The data Start Marker

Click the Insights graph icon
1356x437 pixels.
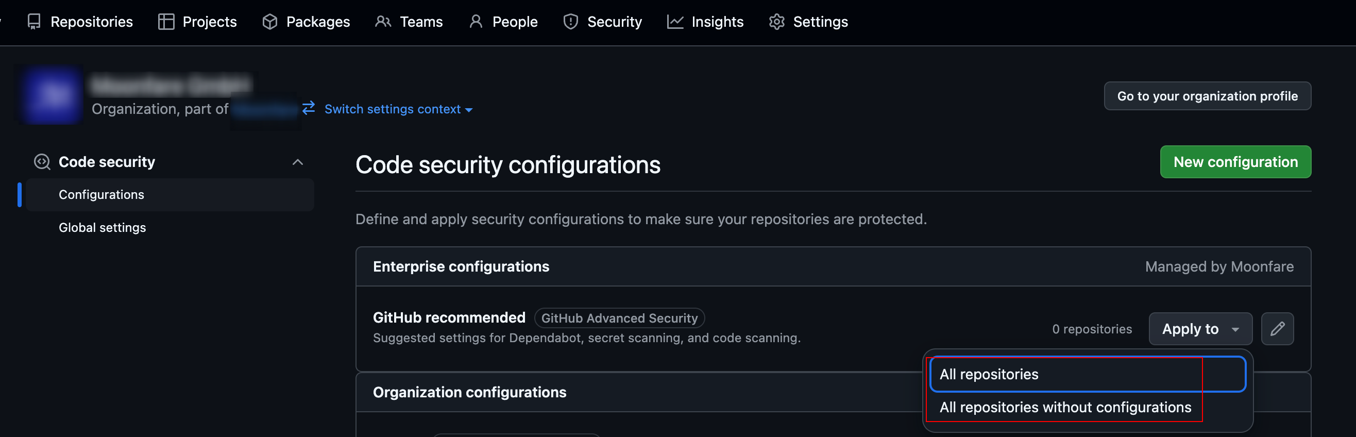pyautogui.click(x=674, y=22)
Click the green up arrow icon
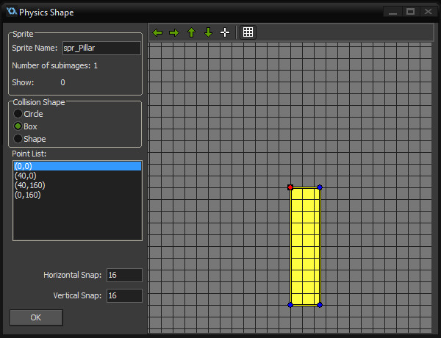 click(191, 32)
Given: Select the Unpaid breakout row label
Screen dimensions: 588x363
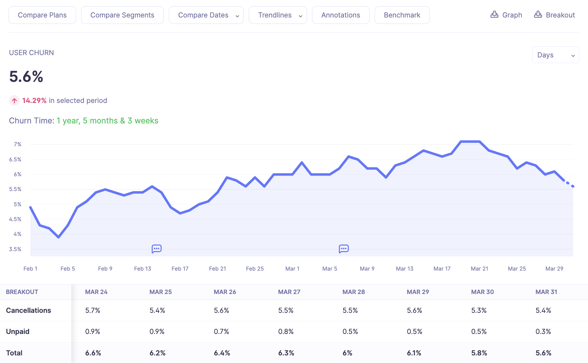Looking at the screenshot, I should 18,332.
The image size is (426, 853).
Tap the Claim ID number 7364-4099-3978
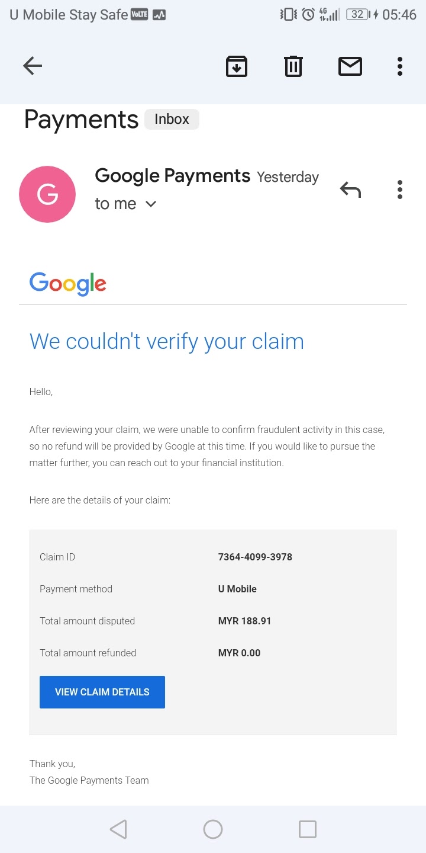point(255,557)
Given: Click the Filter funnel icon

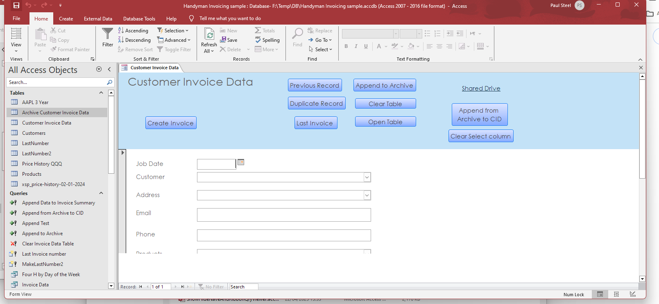Looking at the screenshot, I should point(108,34).
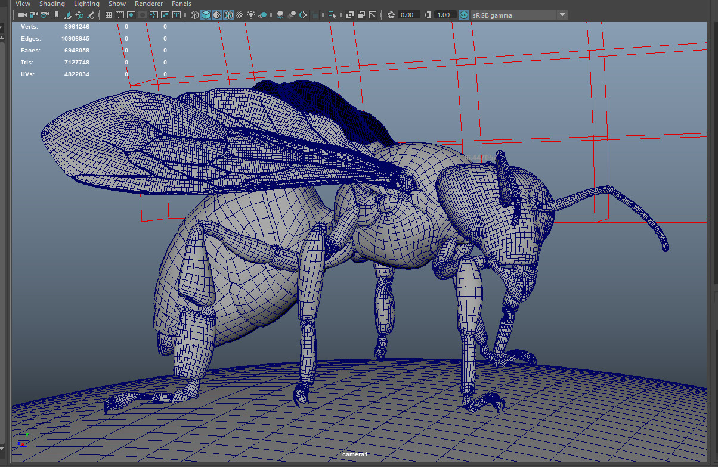Click the Select Camera icon
This screenshot has height=467, width=718.
tap(22, 15)
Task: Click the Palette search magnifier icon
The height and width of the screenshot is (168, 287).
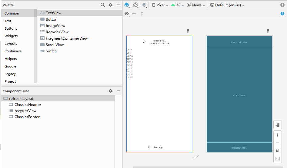Action: 103,5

The data End Marker

Every record above should be duplicated precisely, with the images removed.

Click the Insights graph icon
1356x437 pixels.
pyautogui.click(x=674, y=22)
Click the green up arrow icon
 click(191, 32)
Given: Select the Unpaid breakout row label
Screen dimensions: 588x363
Looking at the screenshot, I should 18,332.
The image size is (426, 853).
Tap the Claim ID number 7364-4099-3978
point(255,557)
Given: Click the Filter funnel icon

Looking at the screenshot, I should point(108,34).
Click the Select Camera icon
This screenshot has height=467, width=718.
tap(22, 15)
Task: Click the Palette search magnifier icon
The height and width of the screenshot is (168, 287).
Action: 103,5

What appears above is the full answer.